== Trecho selecionado

É talvez por causa de sua educação pietista (Atenção!!! Pietismo, isto é, Movimento religioso nascido na Igreja Luterana alemã no século XVII) que Friedrich Engels mostrou um interesse bem maior que Marx para os fenômenos religiosos e seu papel histórico – compartilhando, é claro, as opções decididamente materialistas e ateias de seu amigo. Sua principal contribuição à sociologia marxista das religiões é sem dúvida sua análise da relação entre as representações religiosas e as classes sociais. O cristianismo, por exemplo, não aparece mais em seus escritos (como em Feuerbach) como essência a-histórica, mas como uma forma cultural (“ideológica”) que se transforma ao longo da história e como um espaço simbólico, jogo de forças sociais antagônicas.
Graças ao seu método fundado na luta de classes, Engels compreendeu – contrariamente aos filósofos das Luzes – que o conflito entre materialismo e religião não se identifica sempre com aquele entre revolução e reação. Permanecendo materialista, ateu e adversário irreconciliável da religião, Engels compreendia, como Marx, a dualidade da natureza deste fenômeno: seu papel na legitimação da ordem estabelecida, assim como, em circunstâncias sociais adequadas, seu papel crítico, contestatório e até mesmo revolucionário. Mais ainda, é este segundo aspecto que se encontra no centro da maior parte de seus estudos concretos. Com efeito, ele se debruçou inicialmente sobre o cristianismo primitivo, religião dos pobres, excluídos, condenados, perseguidos e oprimidos. Os primeiros cristãos eram originários das últimas fileiras da sociedade: escravos, libertos privados de seus direitos e pequenos camponeses submersos em dívidas. Engels foi até o ponto de estabelecer um paralelo surpreendente entre o cristianismo primitivo e o socialismo moderno. A diferença essencial entre os dois movimentos residia no fato de que os cristãos primitivos depositavam a libertação no além enquanto que o socialismo a colocava neste mundo.

====

Transcreva integralmente, sem nenhuma alteração, o trecho sobre Engels e a religião. Os dados provêm de uma fonte diferente da do trecho.

== Dados fornecidos

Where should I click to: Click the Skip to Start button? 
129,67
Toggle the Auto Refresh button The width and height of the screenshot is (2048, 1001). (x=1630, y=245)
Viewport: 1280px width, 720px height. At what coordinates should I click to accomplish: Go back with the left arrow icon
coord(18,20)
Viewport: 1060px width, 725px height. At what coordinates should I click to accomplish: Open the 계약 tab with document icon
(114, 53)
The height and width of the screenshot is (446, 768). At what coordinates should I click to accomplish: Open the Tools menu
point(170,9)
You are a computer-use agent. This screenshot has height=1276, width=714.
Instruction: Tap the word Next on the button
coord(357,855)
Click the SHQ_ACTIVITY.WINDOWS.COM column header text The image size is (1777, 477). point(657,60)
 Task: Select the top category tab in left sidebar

====

**Resolução**.
É talvez por causa de sua educação pietista (Atenção!!! Pietismo, isto é, Movimento religioso nascido na Igreja Luterana alemã no século XVII) que Friedrich Engels mostrou um interesse bem maior que Marx para os fenômenos religiosos e seu papel histórico – compartilhando, é claro, as opções decididamente materialistas e ateias de seu amigo. Sua principal contribuição à sociologia marxista das religiões é sem dúvida sua análise da relação entre as representações religiosas e as classes sociais. O cristianismo, por exemplo, não aparece mais em seus escritos (como em Feuerbach) como essência a-histórica, mas como uma forma cultural (“ideológica”) que se transforma ao longo da história e como um espaço simbólico, jogo de forças sociais antagônicas.
Graças ao seu método fundado na luta de classes, Engels compreendeu – contrariamente aos filósofos das Luzes – que o conflito entre materialismo e religião não se identifica sempre com aquele entre revolução e reação. Permanecendo materialista, ateu e adversário irreconciliável da religião, Engels compreendia, como Marx, a dualidade da natureza deste fenômeno: seu papel na legitimação da ordem estabelecida, assim como, em circunstâncias sociais adequadas, seu papel crítico, contestatório e até mesmo revolucionário. Mais ainda, é este segundo aspecto que se encontra no centro da maior parte de seus estudos concretos. Com efeito, ele se debruçou inicialmente sobre o cristianismo primitivo, religião dos pobres, excluídos, condenados, perseguidos e oprimidos. Os primeiros cristãos eram originários das últimas fileiras da sociedade: escravos, libertos privados de seus direitos e pequenos camponeses submersos em dívidas. Engels foi até o ponto de estabelecer um paralelo surpreendente entre o cristianismo primitivo e o socialismo moderno. A diferença essencial entre os dois movimentos residia no fato de que os cristãos primitivos depositavam a libertação no além enquanto que o socialismo a colocava neste mundo.